I have had a harder time getting consistent connections and speed at TA/Petro locations having sometimes paid for their wi-fi then never being able to connect again afterwards. Not a huge deal but it is $6 US down the drain. Yes, $5.99. For 24 hours. Insane.

Now in Canada we have a completely different network of truck stops. In fact a lot of our truck stops, especially out west, are what we call “cardlocks”. Our diesel dispensaries include Esso (used to be a Husky/Esso partnership but that’s really no longer the case), Petro Canada SuperPass (the manned versions with a store and showers called Petro-Pass) and Flying J (whom is partnered with Shell Canada). There are some smaller networks that I don’t use and can’t really speak about. Most are unmanned fuel terminals that could be anywhere from one diesel pump to eight at locations along our long rural highways. Those never have wi-fi.

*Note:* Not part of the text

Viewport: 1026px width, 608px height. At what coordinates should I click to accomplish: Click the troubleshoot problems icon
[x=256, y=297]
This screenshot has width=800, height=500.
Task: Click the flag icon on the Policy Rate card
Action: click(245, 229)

The cardlocks with stores attached sometimes have wi-fi. Most Petro-Pass locations have a low speed connection that requires you to be in a parking spot as close to the main building as possible to get any use out of. Flying J’s usually have wi-fi but it’s typically miserable if you even get connected (one exception being the Flying J south of Winnipeg, MB). And the Esso/Husky locations are wi-fi dead zones. A couple stops had free wi-fi at one point but they’ve long since let that die (along with free showers… like WTF Esso?).

I don’t understand the lack of wi-fi solutions along Canada’s transportation corridors. Why should truck drivers have to rely on our cellular phones for internet in a country where our phone providers rip us off for every nickel and dime they can (Canadians still pay nearly the highest rates for cell service in the entire world)?

When a truck fuels up they are spending typically well over $500. Typically that nets you a free shower (not at Esso/Husky anymore) but why not free decent Wi-Fi? The Americans can do it and their land based internet network prices are a tragedy compared to ours.